◆ Seçilen Bölüm ◆
İşçinin Haklı Nedenle Derhal Feshi
İşçinin haklı nedenle derhal feshi, işverenin rızası olmaksızın tek taraflı bir irade beyanı ile derhal iş sözleşmesine son vermesidir. Bu irade beyanı, işverene ulaştığı andan itibaren hukuki sonuçlar doğurur. Geçerli bir fesih nedeni varsa, iş sözleşmesi otomatik olarak fesih edilmiş sayılmaz. İşçi bu hakkını serbestçe kullanabilir veya kullanmayabilir. Tek taraflı bir irade beyanı ile iş sözleşmesinin derhal ya da belirli bir sürenin geçmesiyle ortadan kaldırabilme yetkisi veren bozucu yenilik doğuran bir haktır. 4857 sayılı İş Kanunu’nun 24. Maddesi kapsamında olan işçinin haklı nedenle derhal fesih hakkı 3 başlık altında düzenlenmiştir. 4857 sayılı İş Kanunu’nun 24. Madde gereğince değerlendirilen işçinin haklı nedenle fesih hakkının düzenlenme şekli numerus clausus ilkesine tabi olmayıp, örneklenme yolu ile sayılmıştır.
İşçinin Haklı Nedenle Fesih Hakkını Kullanabileceği Durumlar Nelerdir?
Kanun koyucu tarafından işçinin haklı nedenle fesih hakkına ilişkin 3 başlık karşımıza çıkmaktadır. Bu başlıklar aşağıdaki şekilde ele alınmıştır:
- Sağlık sebepleri:
- İş sözleşmesinin konusu olan işin yapılması işin niteliğinden doğan bir sebeple işçinin sağlığı veya yaşayışı için tehlikeli olursa.
- İşçinin sürekli olarak yakından ve doğrudan buluşup görüştüğü işveren yahut başka bir işçi bulaşıcı veya işçinin işi ile bağdaşmayan bir hastalığa tutulursa.
- Ahlak ve iyiniyet kurallarına uymayan haller ve benzerleri:
- İşveren iş sözleşmesi yapıldığı sırada bu sözleşmenin esaslı noktalarından biri hakkında yanlış vasıflar veya şartlar göstermek yahut gerçeğe uygun olmayan bilgiler vermek veya sözler söylemek suretiyle işçiyi yanıltırsa.
- İşveren işçinin veya ailesi üyelerinden birinin şeref ve namusuna dokunacak şekilde sözler söyler, davranışlarda bulunursa veya işçiye cinsel tacizde bulunursa.

◆ Şunu Yapın ◆
Seçilen bölümdeki başlıkların altında, işçinin haklı nedenle fesih hakkını kullanabileceği durumlar olarak tek tek sayılan halleri sıralayın.

◆ Verilen Malzeme ◆
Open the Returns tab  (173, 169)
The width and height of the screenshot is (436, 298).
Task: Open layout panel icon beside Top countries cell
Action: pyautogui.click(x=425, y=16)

◆ Sorunun Çözümü ◆
1. İş sözleşmesinin konusu olan işin yapılması, işin niteliğinden doğan bir sebeple işçinin sağlığı veya yaşayışı için tehlikeli olursa.
2. İşçinin sürekli olarak yakından ve doğrudan buluşup görüştüğü işveren yahut başka bir işçi bulaşıcı veya işçinin işi ile bağdaşmayan bir hastalığa tutulursa.
3. İşveren, iş sözleşmesi yapıldığı sırada bu sözleşmenin esaslı noktalarından biri hakkında yanlış vasıflar veya şartlar göstermek yahut gerçeğe uygun olmayan bilgiler vermek veya sözler söylemek suretiyle işçiyi yanıltırsa.
4. İşveren, işçinin veya ailesi üyelerinden birinin şeref ve namusuna dokunacak şekilde sözler söyler, davranışlarda bulunursa veya işçiye cinsel tacizde bulunursa.